Discuss (and tell me what obvious stuff I’m missing).


  1. #1 Josef Uyeda
    August 30, 2010

    Why not hundreds of genes of small effect? When I think of something like body size, that is a complex expression of phenotype generated over the development of an organism. It seems reasonable that basal metabolic rate expressed over the course of the an individual’s development could affect body size at adulthood. If you accept that premise, then when I look at a network of metabolic pathways, I see a hell of a lot of mutational targets and a lot of ways to jiggle it one way or another. Sure there’s a few large effect loci, but think about how the trait is expressed, and how complex it is, and I don’t think it’s at all unreasonable that it’s hundreds, maybe even one thousand.

  2. #2 John Hawks
    August 30, 2010

    To have the same explanatory power on heritability, a given rare variant must have a larger effect than a given common variant. Beyond that, it depends, since “strong” and “weak” are totally meaningless until we look at actual cases.

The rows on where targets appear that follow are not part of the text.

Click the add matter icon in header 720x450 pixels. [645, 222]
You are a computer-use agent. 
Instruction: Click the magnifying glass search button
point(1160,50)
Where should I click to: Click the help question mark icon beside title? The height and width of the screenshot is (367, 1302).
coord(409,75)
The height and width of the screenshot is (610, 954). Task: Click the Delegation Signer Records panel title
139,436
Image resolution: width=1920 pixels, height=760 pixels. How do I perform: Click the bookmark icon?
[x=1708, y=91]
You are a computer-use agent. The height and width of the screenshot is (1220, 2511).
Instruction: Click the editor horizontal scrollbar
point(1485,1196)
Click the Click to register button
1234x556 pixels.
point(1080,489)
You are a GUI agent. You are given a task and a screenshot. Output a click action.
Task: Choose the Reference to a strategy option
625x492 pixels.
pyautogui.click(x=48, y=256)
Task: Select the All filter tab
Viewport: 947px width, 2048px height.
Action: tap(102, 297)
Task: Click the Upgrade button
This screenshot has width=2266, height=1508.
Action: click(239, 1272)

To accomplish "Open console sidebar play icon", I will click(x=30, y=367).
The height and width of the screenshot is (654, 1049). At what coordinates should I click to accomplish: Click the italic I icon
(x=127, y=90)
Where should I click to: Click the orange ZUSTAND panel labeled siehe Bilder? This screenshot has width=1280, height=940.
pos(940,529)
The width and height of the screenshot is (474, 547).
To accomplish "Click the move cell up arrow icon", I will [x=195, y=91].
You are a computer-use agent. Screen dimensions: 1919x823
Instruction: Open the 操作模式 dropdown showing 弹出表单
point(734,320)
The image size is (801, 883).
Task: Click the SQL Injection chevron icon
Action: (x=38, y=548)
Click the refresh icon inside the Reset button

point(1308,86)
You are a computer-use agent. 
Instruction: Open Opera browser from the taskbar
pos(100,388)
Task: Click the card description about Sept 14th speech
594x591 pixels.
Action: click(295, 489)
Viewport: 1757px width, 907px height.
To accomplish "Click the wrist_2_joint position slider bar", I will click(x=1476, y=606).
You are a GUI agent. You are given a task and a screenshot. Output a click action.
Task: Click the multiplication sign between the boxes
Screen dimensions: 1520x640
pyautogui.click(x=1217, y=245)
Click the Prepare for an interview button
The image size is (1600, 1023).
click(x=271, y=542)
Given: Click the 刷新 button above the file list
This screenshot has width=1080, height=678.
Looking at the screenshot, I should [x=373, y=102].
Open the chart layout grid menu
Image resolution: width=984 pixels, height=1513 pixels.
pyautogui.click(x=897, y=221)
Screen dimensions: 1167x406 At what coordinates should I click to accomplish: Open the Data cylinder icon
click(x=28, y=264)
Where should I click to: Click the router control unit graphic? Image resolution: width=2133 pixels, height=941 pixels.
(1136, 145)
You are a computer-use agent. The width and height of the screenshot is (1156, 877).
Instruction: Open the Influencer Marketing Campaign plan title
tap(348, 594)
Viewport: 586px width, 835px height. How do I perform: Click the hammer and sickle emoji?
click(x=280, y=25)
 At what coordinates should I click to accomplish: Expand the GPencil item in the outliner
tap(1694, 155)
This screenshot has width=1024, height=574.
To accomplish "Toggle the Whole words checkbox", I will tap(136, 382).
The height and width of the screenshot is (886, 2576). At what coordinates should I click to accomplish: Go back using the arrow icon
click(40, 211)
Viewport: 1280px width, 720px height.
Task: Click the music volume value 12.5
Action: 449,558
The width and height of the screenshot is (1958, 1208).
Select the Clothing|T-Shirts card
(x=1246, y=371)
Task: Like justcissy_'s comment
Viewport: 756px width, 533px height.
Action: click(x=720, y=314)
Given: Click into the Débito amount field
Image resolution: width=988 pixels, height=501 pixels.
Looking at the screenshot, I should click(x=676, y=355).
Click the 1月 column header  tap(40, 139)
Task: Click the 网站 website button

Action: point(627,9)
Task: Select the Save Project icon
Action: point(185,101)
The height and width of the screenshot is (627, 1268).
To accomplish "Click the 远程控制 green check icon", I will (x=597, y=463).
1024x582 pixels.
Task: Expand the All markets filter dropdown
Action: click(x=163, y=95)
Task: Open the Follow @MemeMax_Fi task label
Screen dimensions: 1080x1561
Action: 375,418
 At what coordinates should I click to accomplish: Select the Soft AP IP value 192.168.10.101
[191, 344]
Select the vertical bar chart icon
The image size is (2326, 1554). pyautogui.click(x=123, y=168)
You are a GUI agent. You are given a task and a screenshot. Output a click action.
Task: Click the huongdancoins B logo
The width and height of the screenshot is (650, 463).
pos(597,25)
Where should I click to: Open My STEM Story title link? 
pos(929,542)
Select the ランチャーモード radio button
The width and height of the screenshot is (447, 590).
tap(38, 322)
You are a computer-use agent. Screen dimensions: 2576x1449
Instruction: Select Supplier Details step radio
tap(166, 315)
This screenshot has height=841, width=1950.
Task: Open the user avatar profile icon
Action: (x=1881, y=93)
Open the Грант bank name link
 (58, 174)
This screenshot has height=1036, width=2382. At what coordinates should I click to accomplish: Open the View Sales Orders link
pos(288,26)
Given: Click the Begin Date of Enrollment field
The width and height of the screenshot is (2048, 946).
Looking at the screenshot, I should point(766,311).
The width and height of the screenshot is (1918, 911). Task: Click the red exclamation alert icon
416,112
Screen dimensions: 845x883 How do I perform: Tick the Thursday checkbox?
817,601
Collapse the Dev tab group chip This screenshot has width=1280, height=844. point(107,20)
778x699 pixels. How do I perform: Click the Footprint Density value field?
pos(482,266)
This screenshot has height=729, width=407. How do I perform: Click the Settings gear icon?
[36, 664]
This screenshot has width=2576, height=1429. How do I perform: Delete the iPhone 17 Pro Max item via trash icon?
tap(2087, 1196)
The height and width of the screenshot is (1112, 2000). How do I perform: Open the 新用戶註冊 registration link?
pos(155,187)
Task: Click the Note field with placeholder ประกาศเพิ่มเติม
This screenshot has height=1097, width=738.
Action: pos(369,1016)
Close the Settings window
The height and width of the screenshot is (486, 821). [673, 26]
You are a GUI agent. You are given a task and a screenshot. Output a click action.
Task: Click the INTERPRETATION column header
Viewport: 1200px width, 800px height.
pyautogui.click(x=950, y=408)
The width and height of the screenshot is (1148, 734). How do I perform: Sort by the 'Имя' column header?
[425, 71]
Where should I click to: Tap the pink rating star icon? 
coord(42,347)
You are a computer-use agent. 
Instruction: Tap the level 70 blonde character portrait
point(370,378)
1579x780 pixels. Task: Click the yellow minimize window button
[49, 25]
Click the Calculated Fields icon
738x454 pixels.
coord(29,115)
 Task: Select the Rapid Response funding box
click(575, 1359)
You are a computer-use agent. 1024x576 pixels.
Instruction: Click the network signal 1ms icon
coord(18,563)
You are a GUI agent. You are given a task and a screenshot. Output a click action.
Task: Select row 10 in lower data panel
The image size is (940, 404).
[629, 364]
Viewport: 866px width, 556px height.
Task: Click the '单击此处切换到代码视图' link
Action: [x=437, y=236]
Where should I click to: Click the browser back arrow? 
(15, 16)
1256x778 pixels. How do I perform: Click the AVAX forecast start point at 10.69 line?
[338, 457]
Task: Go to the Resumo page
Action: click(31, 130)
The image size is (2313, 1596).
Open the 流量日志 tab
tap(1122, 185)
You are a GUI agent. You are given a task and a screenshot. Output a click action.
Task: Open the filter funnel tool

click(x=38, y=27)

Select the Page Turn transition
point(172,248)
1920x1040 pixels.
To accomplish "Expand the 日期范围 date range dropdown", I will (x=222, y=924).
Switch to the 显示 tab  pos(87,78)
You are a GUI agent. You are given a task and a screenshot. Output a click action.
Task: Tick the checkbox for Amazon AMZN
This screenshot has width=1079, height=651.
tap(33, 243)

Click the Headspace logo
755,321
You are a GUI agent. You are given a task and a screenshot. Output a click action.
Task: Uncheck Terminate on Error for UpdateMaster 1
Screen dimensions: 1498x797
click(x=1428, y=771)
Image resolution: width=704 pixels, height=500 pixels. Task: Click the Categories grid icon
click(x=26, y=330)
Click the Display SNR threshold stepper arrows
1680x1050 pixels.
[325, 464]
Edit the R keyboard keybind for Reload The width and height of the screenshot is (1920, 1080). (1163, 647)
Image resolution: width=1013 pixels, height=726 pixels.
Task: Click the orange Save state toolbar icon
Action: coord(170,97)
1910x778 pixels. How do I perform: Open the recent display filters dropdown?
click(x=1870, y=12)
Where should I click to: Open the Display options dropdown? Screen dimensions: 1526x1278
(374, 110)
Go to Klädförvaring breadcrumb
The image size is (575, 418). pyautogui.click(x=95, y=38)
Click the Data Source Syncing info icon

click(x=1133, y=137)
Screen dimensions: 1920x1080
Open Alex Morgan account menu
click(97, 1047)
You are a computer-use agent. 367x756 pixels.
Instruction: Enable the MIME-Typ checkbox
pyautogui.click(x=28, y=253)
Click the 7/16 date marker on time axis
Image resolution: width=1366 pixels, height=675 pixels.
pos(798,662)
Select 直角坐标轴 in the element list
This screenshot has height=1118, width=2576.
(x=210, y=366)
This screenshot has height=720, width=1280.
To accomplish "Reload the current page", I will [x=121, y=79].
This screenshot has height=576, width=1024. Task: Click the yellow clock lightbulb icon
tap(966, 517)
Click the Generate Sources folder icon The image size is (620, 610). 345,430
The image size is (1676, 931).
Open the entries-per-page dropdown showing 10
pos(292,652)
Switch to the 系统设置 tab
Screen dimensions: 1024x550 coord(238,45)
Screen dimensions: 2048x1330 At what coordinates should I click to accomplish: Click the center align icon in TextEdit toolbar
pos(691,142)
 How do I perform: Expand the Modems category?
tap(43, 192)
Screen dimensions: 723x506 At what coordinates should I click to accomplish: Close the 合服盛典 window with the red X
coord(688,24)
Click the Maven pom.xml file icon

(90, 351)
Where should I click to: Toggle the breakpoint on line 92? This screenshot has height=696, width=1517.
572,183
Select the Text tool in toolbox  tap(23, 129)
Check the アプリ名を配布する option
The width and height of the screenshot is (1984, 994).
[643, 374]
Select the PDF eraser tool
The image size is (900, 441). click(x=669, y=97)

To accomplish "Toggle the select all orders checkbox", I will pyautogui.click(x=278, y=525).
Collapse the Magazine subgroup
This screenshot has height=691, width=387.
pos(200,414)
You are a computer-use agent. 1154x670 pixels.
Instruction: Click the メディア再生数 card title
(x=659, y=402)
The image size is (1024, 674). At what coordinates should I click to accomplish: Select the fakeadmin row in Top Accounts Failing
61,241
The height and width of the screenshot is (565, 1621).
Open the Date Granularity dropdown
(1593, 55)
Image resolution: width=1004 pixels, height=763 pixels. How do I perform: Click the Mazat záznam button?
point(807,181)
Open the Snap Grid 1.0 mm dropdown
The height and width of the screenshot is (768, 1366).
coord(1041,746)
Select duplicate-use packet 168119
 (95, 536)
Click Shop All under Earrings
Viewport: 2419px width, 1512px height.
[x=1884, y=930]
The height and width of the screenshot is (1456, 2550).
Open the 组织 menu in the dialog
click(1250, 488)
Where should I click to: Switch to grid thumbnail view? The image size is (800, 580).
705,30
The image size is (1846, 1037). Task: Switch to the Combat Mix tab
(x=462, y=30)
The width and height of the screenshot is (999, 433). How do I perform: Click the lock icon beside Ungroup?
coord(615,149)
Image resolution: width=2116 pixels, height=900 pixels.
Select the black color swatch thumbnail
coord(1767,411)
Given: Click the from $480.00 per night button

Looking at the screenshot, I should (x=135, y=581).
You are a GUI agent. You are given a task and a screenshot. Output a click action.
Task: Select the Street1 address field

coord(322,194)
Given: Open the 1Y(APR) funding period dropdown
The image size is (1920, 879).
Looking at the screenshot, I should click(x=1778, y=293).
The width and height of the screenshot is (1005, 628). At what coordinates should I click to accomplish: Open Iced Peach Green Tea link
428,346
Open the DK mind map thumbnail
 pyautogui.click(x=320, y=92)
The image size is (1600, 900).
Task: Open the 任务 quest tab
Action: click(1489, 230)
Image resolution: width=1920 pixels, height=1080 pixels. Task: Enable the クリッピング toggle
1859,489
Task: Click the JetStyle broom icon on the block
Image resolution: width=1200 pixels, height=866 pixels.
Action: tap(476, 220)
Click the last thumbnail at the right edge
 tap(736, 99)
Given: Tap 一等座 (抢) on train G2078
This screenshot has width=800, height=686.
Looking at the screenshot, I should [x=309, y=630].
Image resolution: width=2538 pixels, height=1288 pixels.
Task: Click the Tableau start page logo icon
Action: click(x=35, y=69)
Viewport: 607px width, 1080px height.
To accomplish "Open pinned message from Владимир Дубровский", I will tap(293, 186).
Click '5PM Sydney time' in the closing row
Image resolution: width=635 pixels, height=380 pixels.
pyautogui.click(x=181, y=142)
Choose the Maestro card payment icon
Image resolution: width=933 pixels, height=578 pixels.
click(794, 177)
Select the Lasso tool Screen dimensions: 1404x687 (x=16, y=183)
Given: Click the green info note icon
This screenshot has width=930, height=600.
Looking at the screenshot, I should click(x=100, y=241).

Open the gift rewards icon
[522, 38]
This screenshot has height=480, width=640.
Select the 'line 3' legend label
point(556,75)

    We aren’t talking about Mendelian lethals, so the rare variants are mostly in the territory of slightly deleterious to nearly neutral. “Strong” is about the effect on the phenotype of interest, not on fitness.

    It’s then an empirical question — how many could there be?

    The number is not endless, because standing variation in humans isn’t very great. Beyond that, I don’t think “strong” means very much, other than if the alleles were common, they could be weaker and have the same explanatory power on heritability.

  3. #3 daedalus2u
    September 1, 2010

    You and all the other gene researchers are really not going to like the actual answer; which is why no one doing genetics of complex genetic “diseases” has allowed themselves to even think along those lines.

    The reason is because the missing heritability is “features” and not disorders.


    They are “features” from deep evolutionary time and so are deeply embedded in the genome, in multiple and very complex interactions that are very highly redundant and robust.

    The heart disease genes that kill people in what we now consider to be middle age helped their ancestors survive infancy, childhood, young adult hood (teens), real middle age (20′s to 30′s) and even helped in old age (40′s).

    Virtually all of the complex genetic diseases are made worse by stress. This is because they are actually “features” of a more robust stress response. Virtually all stress responses are from deep evolutionary time and are so thoroughly integrated into physiology that they can’t be separated out. They only show up when an organism is under stress.

    The archetypal stress is running from a predator. Diverting ATP away from ongoing maintenance and toward escape is a fabulously valuable stress response when you are running from a bear. When you are trying to meet a deadline for your abusive boss, not so much.

  4. #4 Dr Rob Peers
    February 17, 2011

    I am a doctor, and have never heard of common heart disease being genetic. It has been strongly linked with high ratio of dietary saturated to polyunsaturated fatty acids–the fatty Western diet, rich in dairy and meat fats and chocolate fat–a ratio that is reflected in cell membrane and mitochondrial membrane structure: polyunsaturate-deficient membranes cause insulin resistance (pre-diabetes) and mitochondrial hydrogen peroxide release (which oxidizes all tissues, including arteries and heart muscle). A few weak genes won’t do much, in the absence of this ubiquitous oxidizing diet.